As afirmações do Ministro Paulo Portas numa carta enviada aos militantes do seu partido, relativamente ao acórdão do Tribunal Constitucional sobre a questão dos subsídios de férias e de natal dos funcionários do Estado são verdadeiramente lamentáveis, para não dizer, inqualificáveis.
Um Ministro não pode dizer que uma decisão soberana de um Tribunal Constitucional “coloca um problema que o país dispensava”. O estado da justiça em Portugal está como está também por causa desta promiscuidade entre poder legislativo e judicial, quando dá jeito e quando não dá, a uns e a outros.
Portas, não é um Ministro qualquer. É um político experiente, talvez o único político experiente no actual Governo, tendo em conta que Relvas está a arder. É o Ministro de Estado e dos Negócios Estrangeiros. Não pode, ainda que o pense em privado, vir a público incendiar a praça com este género de afirmações.
Na verdade esta constante intriga e distinção entre funcionários públicos e privados, provocada deliberadamente pelos governantes, numa espécie de “dividir para reinar” é verdadeiramente ridícula e penaliza todos os trabalhadores portugueses. Fomenta a mesquinhez, a inveja e a pequenez. Ninguém vive com o mal dos outros ainda que com ele possa bem. Não entendo que a um trabalhador do sector privado interesse que o trabalhador do sector público seja penalizado com reduções e cortes salariais e de subsídios, até porque isso prejudica gravemente o consumo interno, logo penaliza as empresas, a maior fonte de criação de emprego e manutenção de postos de trabalho.

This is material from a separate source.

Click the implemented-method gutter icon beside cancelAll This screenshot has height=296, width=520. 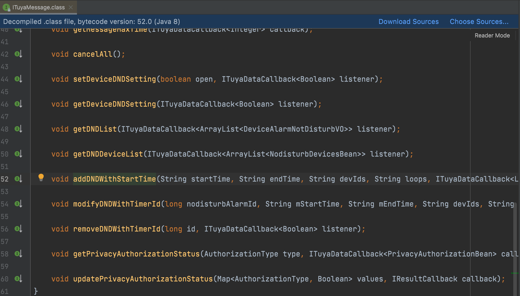(18, 54)
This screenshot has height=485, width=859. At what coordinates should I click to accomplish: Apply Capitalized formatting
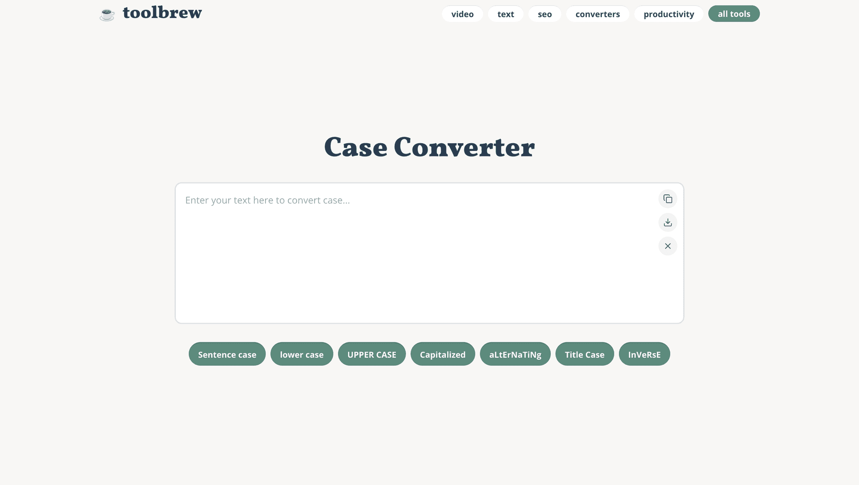(443, 354)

Não sei que sector será melhor remunerado, se o sector público, se o sector privado. Sei que não se pode comparar o incomparável. Vou comparar o salário de um Magistrado com o de quem? Vou comparar o salário de um polícia com o de quem? Vou comparar o salário de um quadro da Sonae com o de quem? Vou comparar o salário dos gestores bancários com os de quem? Posso comparar os 650 euros da administrativa que está no balcão do centro de saúde da Baixa da Banheira a atender tudo e todos com o salário da administrativa que está no balcão da clínica da CUF, isso é verdade.
É preciso ver do que estamos a falar e comparar o comparável. Quanto ao resto, tudo se resolveria facilmente, se a legislação laboral entre público e privado se harmonizasse e aproximasse ainda mais, ainda que esse caminho esteja cada vez mais curto.

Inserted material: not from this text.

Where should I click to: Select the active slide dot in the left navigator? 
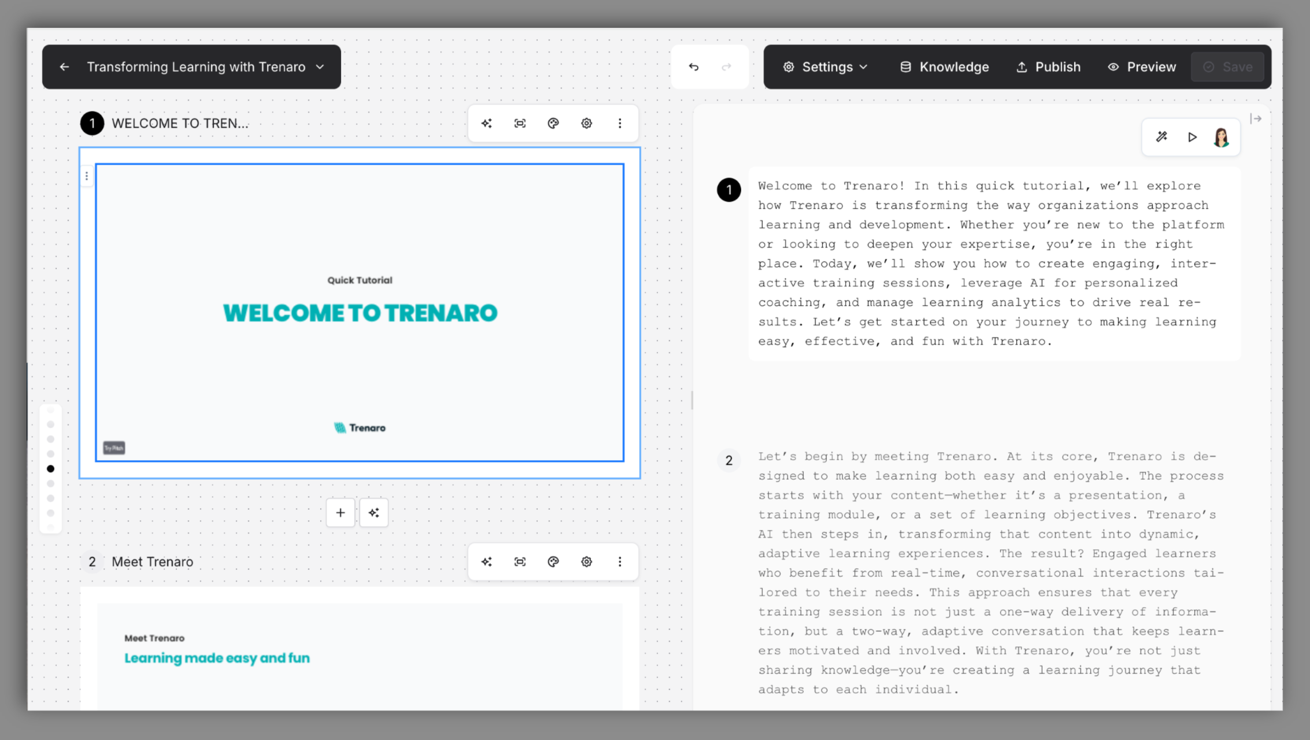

O Governo optou pela via mais fácil para cumprir os objectivos orçamentais. A execução orçamental do primeiro semestre do ano revela isso mesmo. Se as metas forem atingidas serão à custa dos cortes nos vencimentos, subsídios, pensões e reformas dos funcionários do estado e dos reformados em geral. Não será à custa da milionária pensão de reforma do senhor Jardim Gonçalves que ronda os 175 mil euros, nem dos salários dos administradores da RTP, excepcionalmente poupados a qualquer corte, nem das regalias dos administradores e directores do sector empresarial do Estado nem dos 639 mil euros que o dr. Catroga aufere na EDP.
É lamentável que o Ministro de Estado e dos Negócios estrangeiros se refira a uma decisão de um Órgão de soberania nestes termos. Quem causa um problema suplementar ao país não é a decisão do Tribunal Constitucional mas sim a falta de coragem política para afrontar interesses instalados e enraizados entre sector privado e sector público.

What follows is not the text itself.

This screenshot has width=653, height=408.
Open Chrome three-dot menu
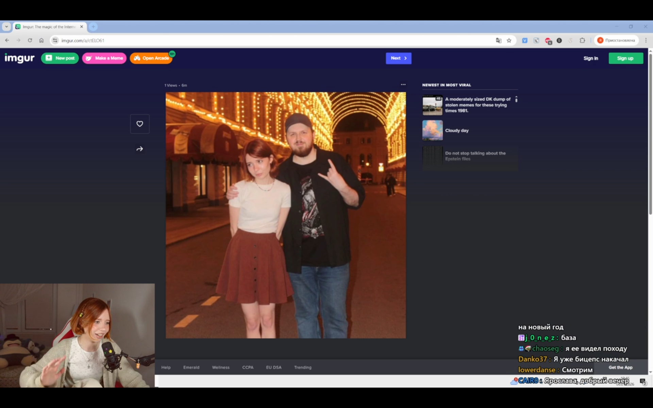tap(646, 40)

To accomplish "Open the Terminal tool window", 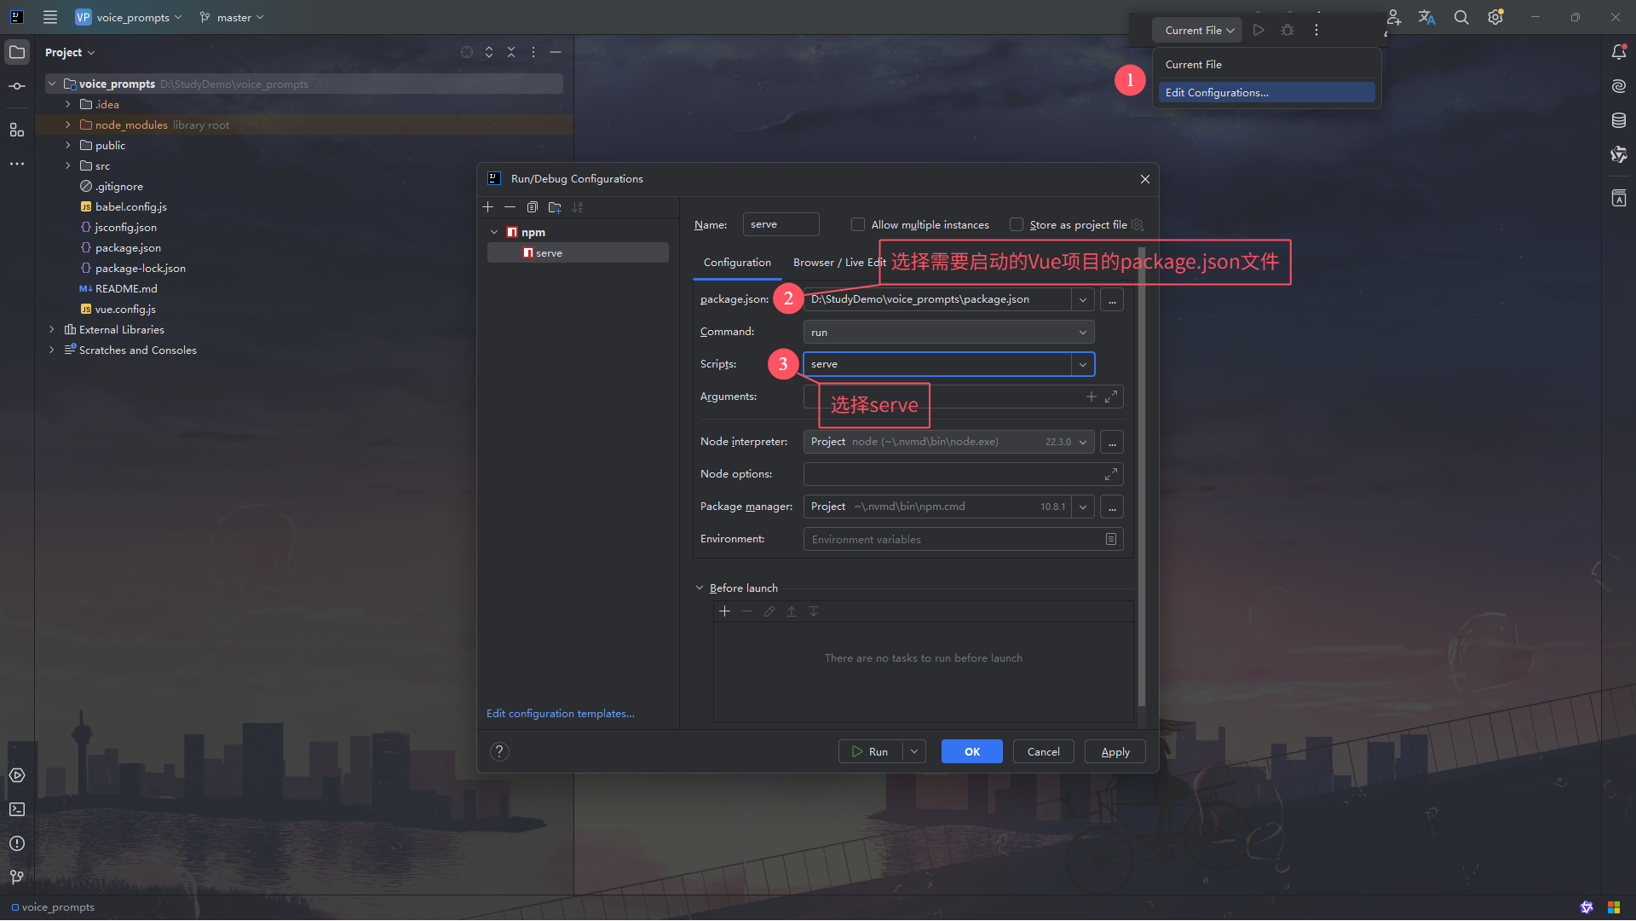I will (17, 809).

Os Tribunais, de facto, em muitos casos tem causado embaraços ao pais. No caso portucale, no caso dos submarinos, no caso freeport entre tantos outros onde o Estado é efectivamente lesado e justiça nem vê-la. Mas nesses casos, os Ministros estão normalmente calados.
Não me admira que um destes dias venham dizer, “que se lixem os tribunais”.